Activity — Your job is to set down the stretch of entries that opens with the line containing "At what coordinates should I click to accomplish: Reload" and closes with the line containing "Task: Click the custom Africa toolbar icon". Keep both end lines, copy each exactly, and add nothing.

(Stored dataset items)
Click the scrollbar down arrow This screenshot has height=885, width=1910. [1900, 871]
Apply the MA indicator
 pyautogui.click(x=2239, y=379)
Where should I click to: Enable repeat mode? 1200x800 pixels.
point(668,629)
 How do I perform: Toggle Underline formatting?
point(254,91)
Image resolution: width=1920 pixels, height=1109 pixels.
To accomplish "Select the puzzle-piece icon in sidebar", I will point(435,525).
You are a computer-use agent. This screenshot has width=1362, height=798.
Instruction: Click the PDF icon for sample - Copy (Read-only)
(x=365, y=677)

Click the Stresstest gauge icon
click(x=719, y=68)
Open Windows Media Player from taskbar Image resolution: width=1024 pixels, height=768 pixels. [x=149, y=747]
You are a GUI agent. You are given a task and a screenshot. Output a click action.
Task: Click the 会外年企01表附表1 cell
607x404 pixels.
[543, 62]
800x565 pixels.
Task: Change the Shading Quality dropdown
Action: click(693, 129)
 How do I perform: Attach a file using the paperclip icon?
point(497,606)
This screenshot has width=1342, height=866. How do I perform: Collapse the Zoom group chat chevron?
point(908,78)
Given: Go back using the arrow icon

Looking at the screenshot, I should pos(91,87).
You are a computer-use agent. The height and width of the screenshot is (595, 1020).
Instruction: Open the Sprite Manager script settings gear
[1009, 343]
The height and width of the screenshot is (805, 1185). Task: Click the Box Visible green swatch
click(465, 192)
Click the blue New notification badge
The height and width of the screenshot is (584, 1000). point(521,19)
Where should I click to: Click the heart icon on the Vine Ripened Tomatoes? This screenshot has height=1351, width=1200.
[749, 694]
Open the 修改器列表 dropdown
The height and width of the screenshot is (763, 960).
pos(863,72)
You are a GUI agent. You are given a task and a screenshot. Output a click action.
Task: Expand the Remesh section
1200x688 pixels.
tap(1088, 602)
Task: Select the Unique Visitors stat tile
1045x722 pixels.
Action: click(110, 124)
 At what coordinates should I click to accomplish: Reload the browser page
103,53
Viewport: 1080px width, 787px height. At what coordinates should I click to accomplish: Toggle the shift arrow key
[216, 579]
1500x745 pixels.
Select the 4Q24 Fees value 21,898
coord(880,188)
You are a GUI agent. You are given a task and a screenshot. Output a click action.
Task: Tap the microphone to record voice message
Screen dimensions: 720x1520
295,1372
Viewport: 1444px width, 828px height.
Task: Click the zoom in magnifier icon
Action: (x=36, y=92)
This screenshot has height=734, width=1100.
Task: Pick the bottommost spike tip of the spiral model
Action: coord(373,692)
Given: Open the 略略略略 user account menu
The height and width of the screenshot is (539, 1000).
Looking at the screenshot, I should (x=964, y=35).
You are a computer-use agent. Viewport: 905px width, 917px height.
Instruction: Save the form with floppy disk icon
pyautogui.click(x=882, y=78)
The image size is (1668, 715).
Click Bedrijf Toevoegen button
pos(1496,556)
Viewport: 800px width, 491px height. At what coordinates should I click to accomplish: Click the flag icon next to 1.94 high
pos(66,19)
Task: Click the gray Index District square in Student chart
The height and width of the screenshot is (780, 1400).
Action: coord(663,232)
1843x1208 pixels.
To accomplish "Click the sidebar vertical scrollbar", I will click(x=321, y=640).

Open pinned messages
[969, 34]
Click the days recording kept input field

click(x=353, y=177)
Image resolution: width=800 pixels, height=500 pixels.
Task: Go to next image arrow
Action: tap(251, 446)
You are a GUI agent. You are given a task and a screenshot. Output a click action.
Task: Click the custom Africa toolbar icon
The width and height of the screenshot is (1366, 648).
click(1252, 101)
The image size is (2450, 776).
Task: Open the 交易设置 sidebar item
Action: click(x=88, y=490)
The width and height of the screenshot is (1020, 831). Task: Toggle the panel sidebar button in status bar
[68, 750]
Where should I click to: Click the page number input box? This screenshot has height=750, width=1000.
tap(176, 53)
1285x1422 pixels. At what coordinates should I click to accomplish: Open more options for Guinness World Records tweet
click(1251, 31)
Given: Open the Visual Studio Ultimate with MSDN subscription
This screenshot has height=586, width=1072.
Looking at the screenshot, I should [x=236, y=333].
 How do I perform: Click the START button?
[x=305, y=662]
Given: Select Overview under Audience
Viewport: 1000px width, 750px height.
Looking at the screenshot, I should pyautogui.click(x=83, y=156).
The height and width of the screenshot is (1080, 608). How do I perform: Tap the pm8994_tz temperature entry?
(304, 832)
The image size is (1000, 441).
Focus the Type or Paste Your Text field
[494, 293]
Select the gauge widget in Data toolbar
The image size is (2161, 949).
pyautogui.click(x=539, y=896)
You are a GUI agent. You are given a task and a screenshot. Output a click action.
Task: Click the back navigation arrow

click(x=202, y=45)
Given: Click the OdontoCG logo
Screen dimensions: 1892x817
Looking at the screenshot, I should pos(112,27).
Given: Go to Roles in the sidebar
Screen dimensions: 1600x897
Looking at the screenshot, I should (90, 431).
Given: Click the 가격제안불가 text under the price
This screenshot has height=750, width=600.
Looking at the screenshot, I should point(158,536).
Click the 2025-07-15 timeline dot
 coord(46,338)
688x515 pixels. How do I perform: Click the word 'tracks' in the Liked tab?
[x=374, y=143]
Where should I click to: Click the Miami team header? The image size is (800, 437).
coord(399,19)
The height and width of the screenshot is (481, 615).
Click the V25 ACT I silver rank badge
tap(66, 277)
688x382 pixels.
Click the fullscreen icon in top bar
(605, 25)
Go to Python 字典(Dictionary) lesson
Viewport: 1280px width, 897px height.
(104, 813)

Exercise response —
 At what coordinates should I click to accomplish: Reload the browser page
103,53
Viewport: 1080px width, 787px height. At what coordinates should I click to accomplish: Toggle the shift arrow key
[216, 579]
1500x745 pixels.
Select the 4Q24 Fees value 21,898
coord(880,188)
You are a GUI agent. You are given a task and a screenshot. Output a click action.
Task: Tap the microphone to record voice message
Screen dimensions: 720x1520
295,1372
Viewport: 1444px width, 828px height.
Task: Click the zoom in magnifier icon
Action: (x=36, y=92)
This screenshot has height=734, width=1100.
Task: Pick the bottommost spike tip of the spiral model
Action: coord(373,692)
Given: Open the 略略略略 user account menu
The height and width of the screenshot is (539, 1000).
Looking at the screenshot, I should (x=964, y=35).
You are a computer-use agent. Viewport: 905px width, 917px height.
Instruction: Save the form with floppy disk icon
pyautogui.click(x=882, y=78)
The image size is (1668, 715).
Click Bedrijf Toevoegen button
pos(1496,556)
Viewport: 800px width, 491px height. At what coordinates should I click to accomplish: Click the flag icon next to 1.94 high
pos(66,19)
Task: Click the gray Index District square in Student chart
The height and width of the screenshot is (780, 1400).
Action: coord(663,232)
1843x1208 pixels.
To accomplish "Click the sidebar vertical scrollbar", I will click(x=321, y=640).

Open pinned messages
[969, 34]
Click the days recording kept input field

click(x=353, y=177)
Image resolution: width=800 pixels, height=500 pixels.
Task: Go to next image arrow
Action: tap(251, 446)
You are a GUI agent. You are given a task and a screenshot. Output a click action.
Task: Click the custom Africa toolbar icon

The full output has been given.